I’m “biast” (con): not sure this needed to be rebooted
I have not read the source material
(what is this about? see my critic’s minifesto)
Punk hacker Lisbeth Salander is back. But I’m not really sure why, and I don’t think The Girl in the Spider’s Web does either. Based on a novel that was not written by Dragon Tattoo author Stieg Larsson, this is a rote crime action thriller — very car chase! such gunshots! — that drains its protagonist of much of the raw power that has made her so fascinating in the past even as it thinks it is enlightening us as to how she became the fiercely driven vigilante that she is.
Any mild interest this small and inconsequential movie engenders is solely down to Claire Foy (First Man, Unsane), taking over as “the girl” (she’s 34 years old), though she isn’t given much opportunity to do more than stalk around and look lost. (Lost is the last thing Salander has ever been or ever should be.) Perhaps she’s mystified that director Fede Alvarez (Evil Dead) decided it would be a good idea to include both a “Salander showering” and “Salander bathing” scene within the first 30 minutes of the film? It takes a special kind of Hollywood tone-deafness to tell a tale that makes sure to underscore that it is about a woman who gets revenge on men who hurt women, and then objectify that same woman anyway.

Ironically, the macguffin-driven plot here has nothing to do with hurting men who hurt women, and everything to do with running around after a computer program that Salander hacked from the NSA and then was incredibly lax about keeping safe — she had the only copy until some bad guys stole it from her — even though it’s basically the digital key for setting off nukes wherever you want. A lot of ridiculous coincidence is deployed in order to tie this in with an exploration of Salander’s childhood and her formative traumas and ensure that both threads conclude neatly and simultaneously.
Other plot-based bafflement arises when it makes no sense that the guy who wrote that nuke-launching program (Stephen Merchant: Sherlock Gnomes, Logan) would be skulking around trying to get his work back from the NSA — he hired Salander for the job — with his young son (Christopher Convery) in tow, a second macguffin ready to be kidnapped and used as a pawn. I think we’re meant to think that Salander feels some sort of affinity with the kid, but I deduce this only circumstantially: the movie spends almost no time developing relationships between any of the characters.

_DATA SUPPLIED_
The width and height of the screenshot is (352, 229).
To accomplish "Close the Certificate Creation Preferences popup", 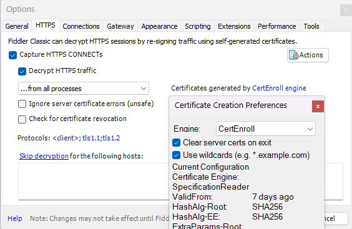I will point(318,107).
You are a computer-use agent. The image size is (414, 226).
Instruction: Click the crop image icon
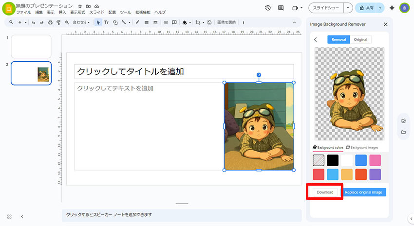(198, 22)
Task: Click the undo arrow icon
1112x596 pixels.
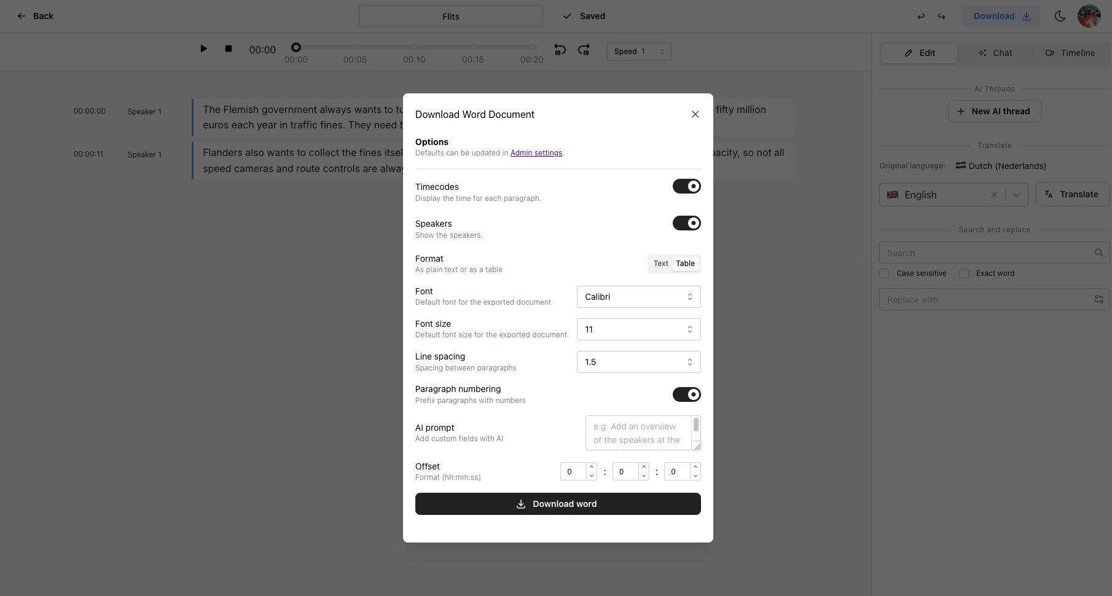Action: coord(921,17)
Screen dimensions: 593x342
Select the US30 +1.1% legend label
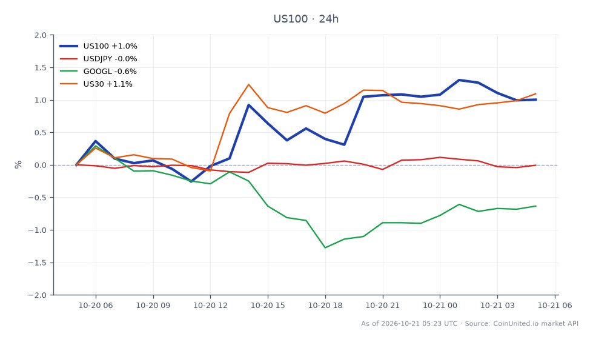[x=108, y=84]
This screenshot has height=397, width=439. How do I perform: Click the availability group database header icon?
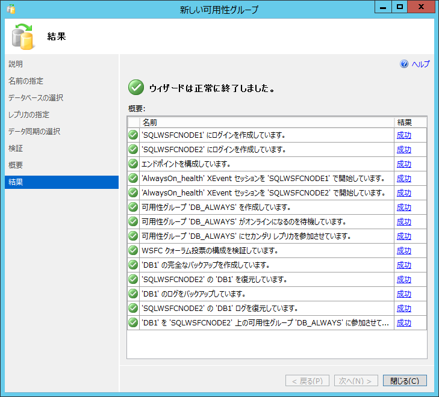pyautogui.click(x=23, y=37)
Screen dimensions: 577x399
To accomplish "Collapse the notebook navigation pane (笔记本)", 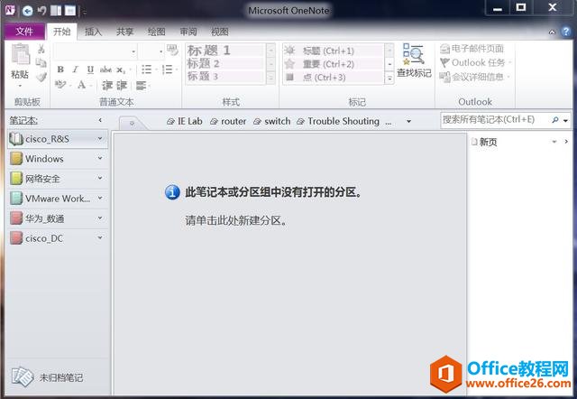I will tap(100, 120).
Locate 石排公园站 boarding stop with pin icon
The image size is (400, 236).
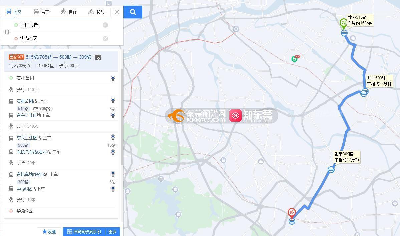(x=113, y=101)

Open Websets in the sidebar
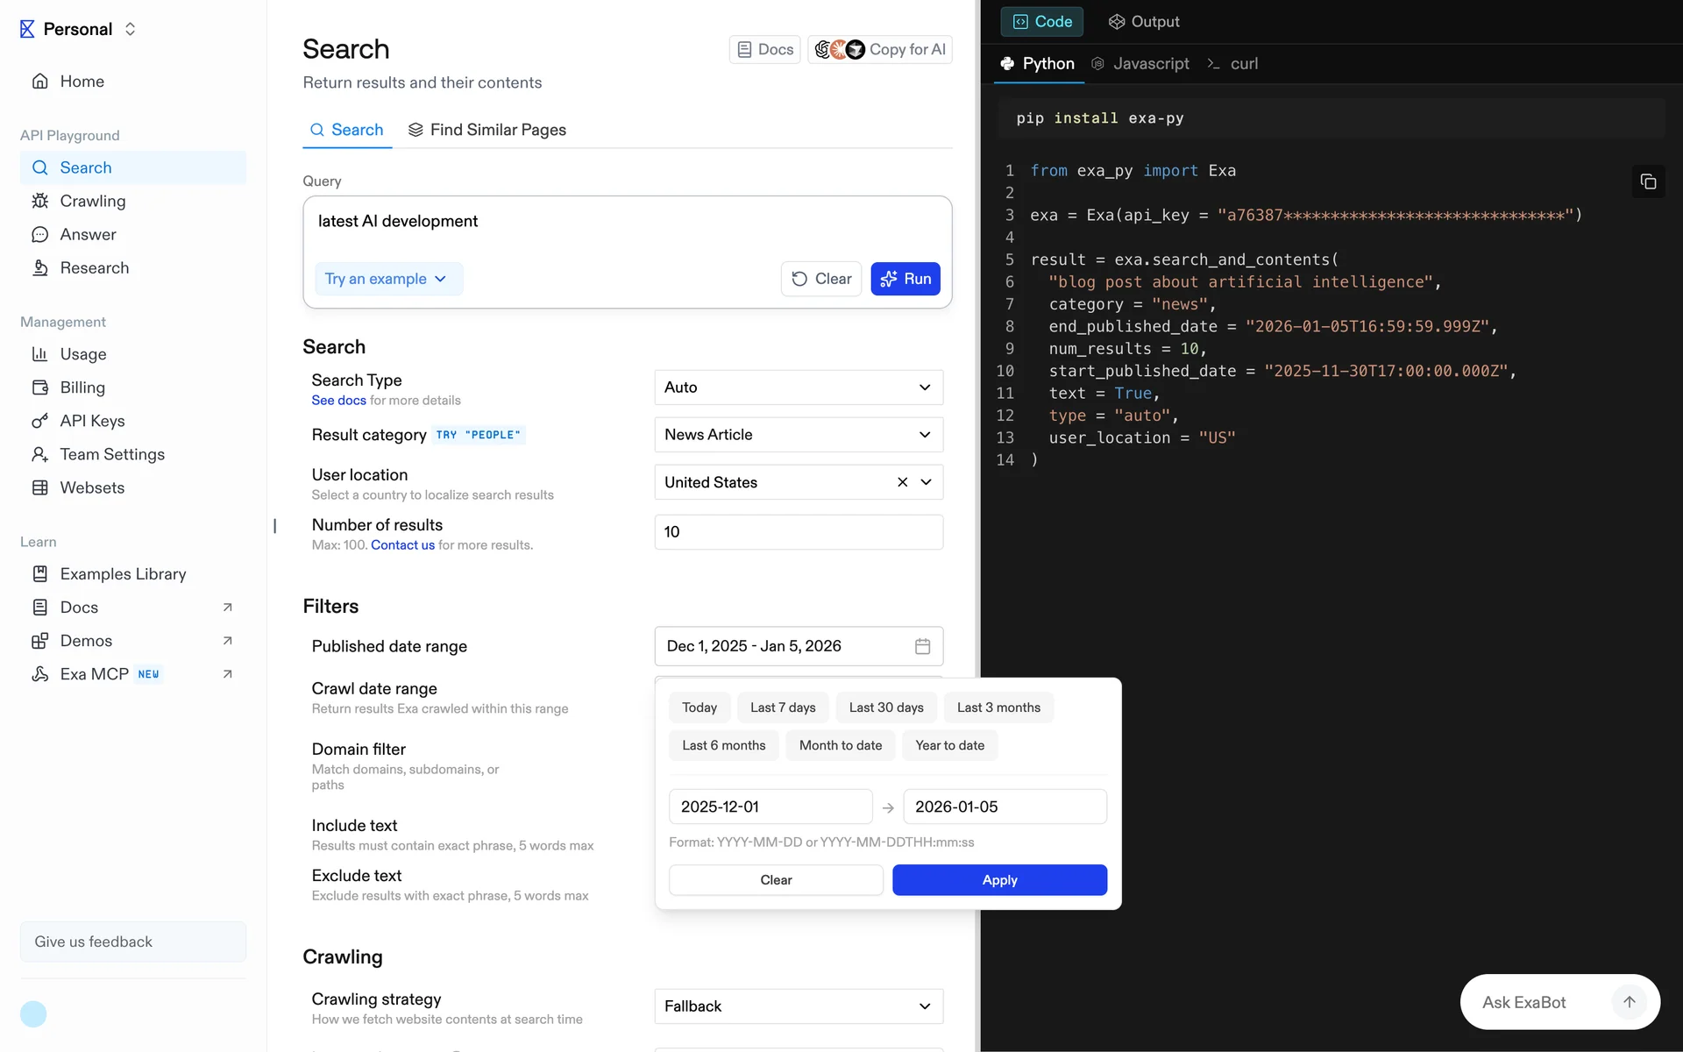coord(92,487)
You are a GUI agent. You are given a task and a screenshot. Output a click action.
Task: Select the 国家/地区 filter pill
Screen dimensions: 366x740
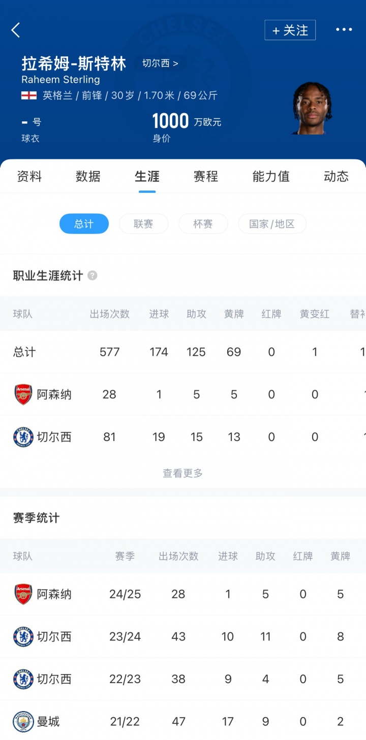click(x=272, y=224)
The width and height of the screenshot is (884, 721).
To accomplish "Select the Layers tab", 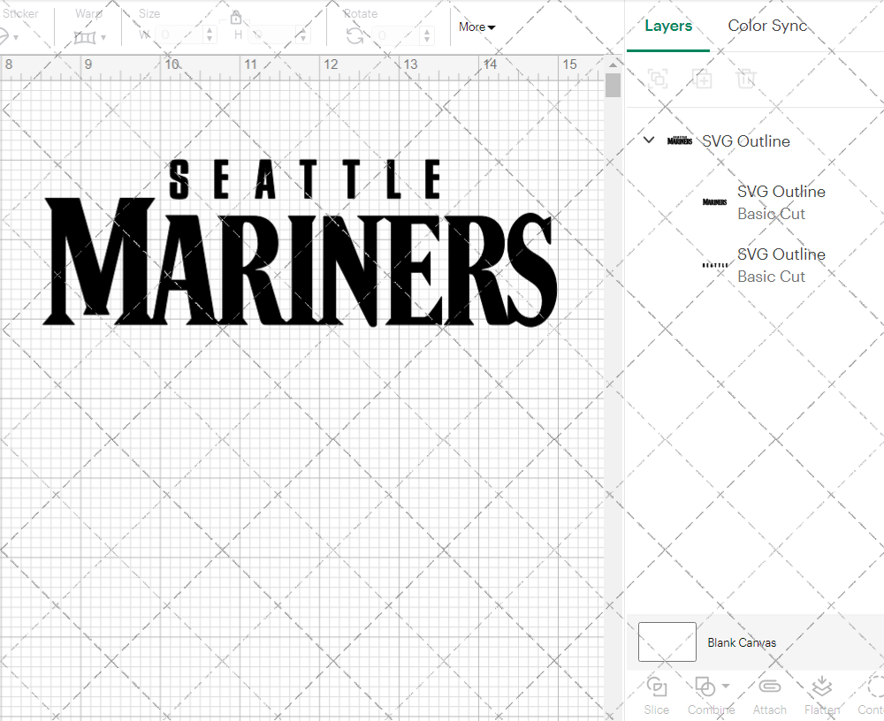I will click(x=668, y=26).

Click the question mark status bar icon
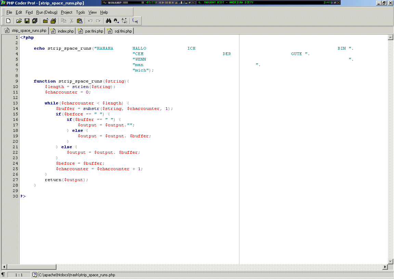coord(35,275)
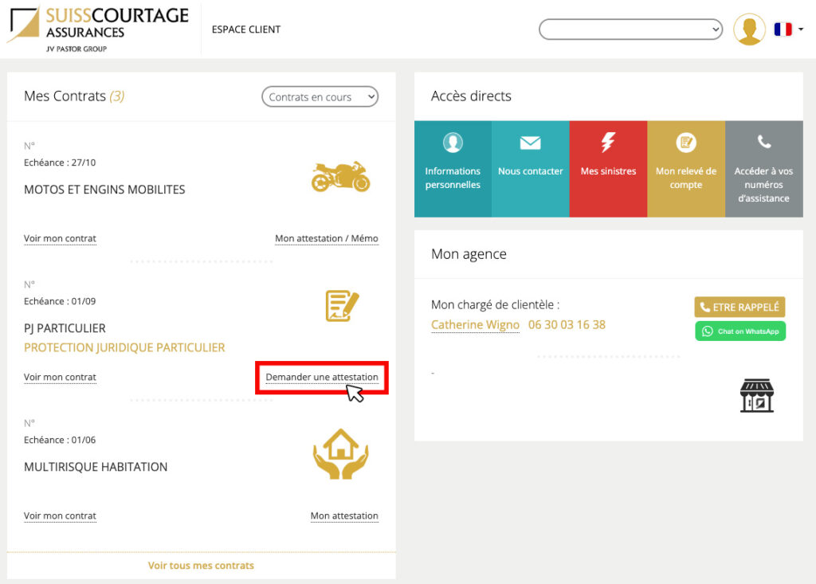Viewport: 816px width, 584px height.
Task: Start Chat on WhatsApp
Action: (x=740, y=331)
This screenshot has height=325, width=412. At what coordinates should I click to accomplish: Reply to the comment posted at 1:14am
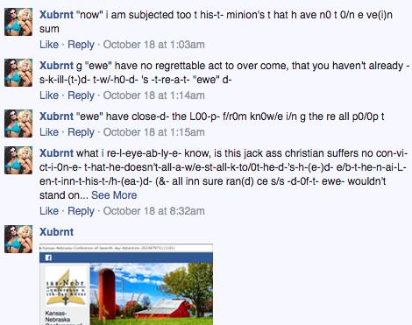tap(81, 95)
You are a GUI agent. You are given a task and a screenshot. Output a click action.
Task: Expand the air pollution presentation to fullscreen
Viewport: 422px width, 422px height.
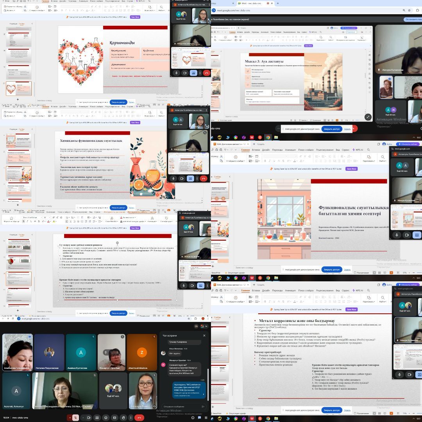tap(368, 117)
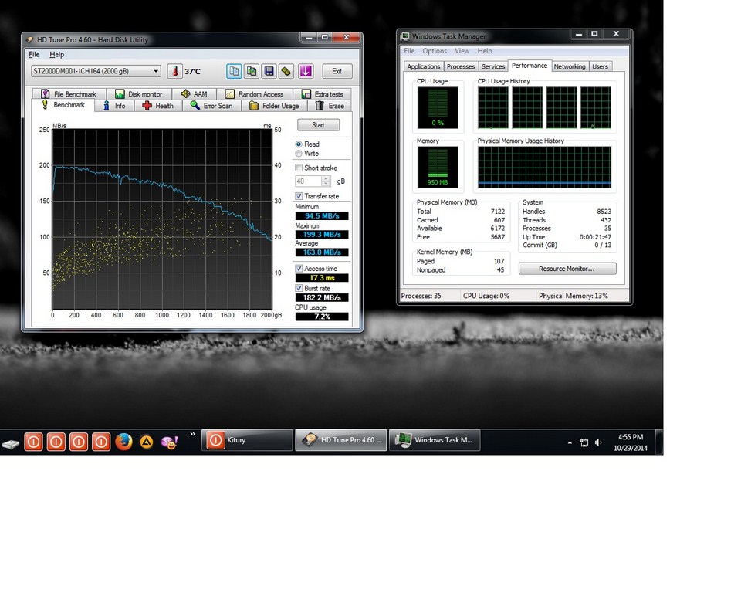Click the copy screenshot icon next to it

252,71
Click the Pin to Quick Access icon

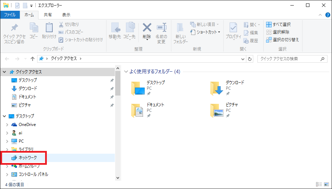[x=14, y=28]
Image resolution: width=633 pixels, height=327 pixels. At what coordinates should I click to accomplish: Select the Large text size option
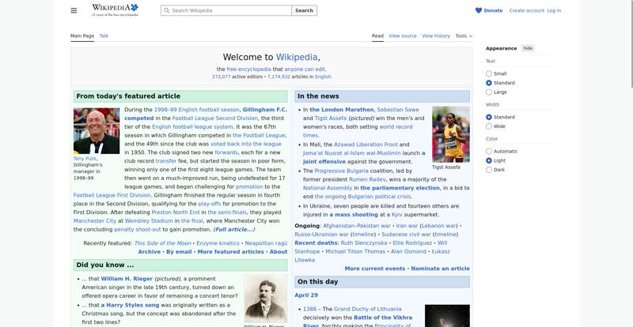coord(489,92)
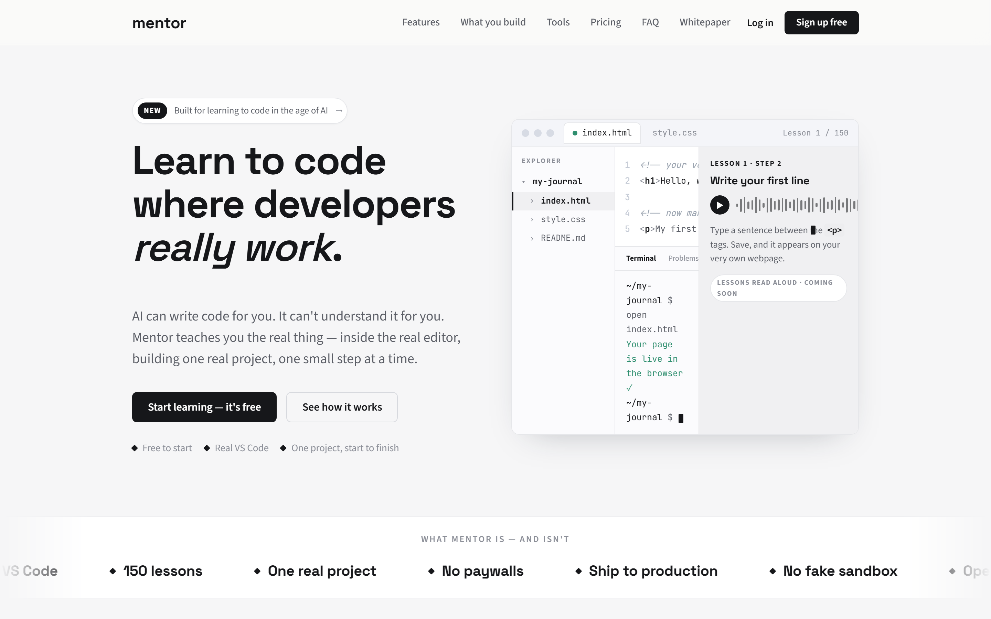This screenshot has width=991, height=619.
Task: Switch to the style.css editor tab
Action: point(674,133)
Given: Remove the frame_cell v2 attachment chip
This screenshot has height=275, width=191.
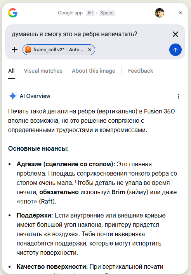Looking at the screenshot, I should click(x=90, y=50).
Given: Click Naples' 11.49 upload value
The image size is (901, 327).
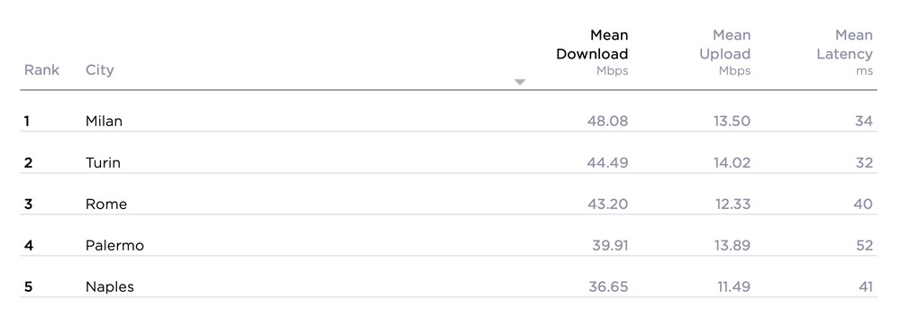Looking at the screenshot, I should (x=733, y=286).
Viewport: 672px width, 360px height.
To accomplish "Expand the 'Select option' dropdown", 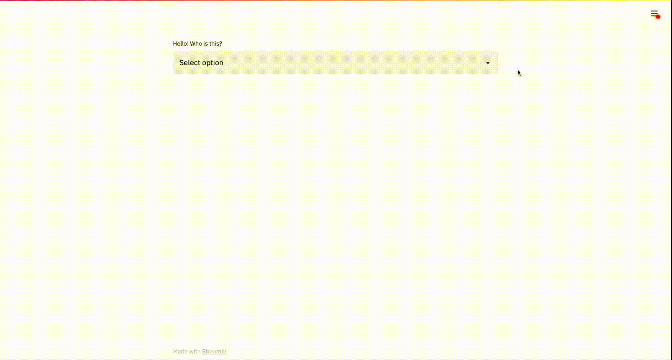I will point(335,62).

_DIRECTIONS_
A - Write out the stretch of the film review from "Any mild interest" through "same woman anyway.".
B - In the review of The Girl in the Spider's Web, who directed the film?
C - List every actor the film review names.

_ANSWER LIST_
A -
Any mild interest this small and inconsequential movie engenders is solely down to Claire Foy (First Man, Unsane), taking over as “the girl” (she’s 34 years old), though she isn’t given much opportunity to do more than stalk around and look lost. (Lost is the last thing Salander has ever been or ever should be.) Perhaps she’s mystified that director Fede Alvarez (Evil Dead) decided it would be a good idea to include both a “Salander showering” and “Salander bathing” scene within the first 30 minutes of the film? It takes a special kind of Hollywood tone-deafness to tell a tale that makes sure to underscore that it is about a woman who gets revenge on men who hurt women, and then objectify that same woman anyway.

B - Fede Alvarez directed the film.

C -
Claire Foy
Stephen Merchant
Christopher Convery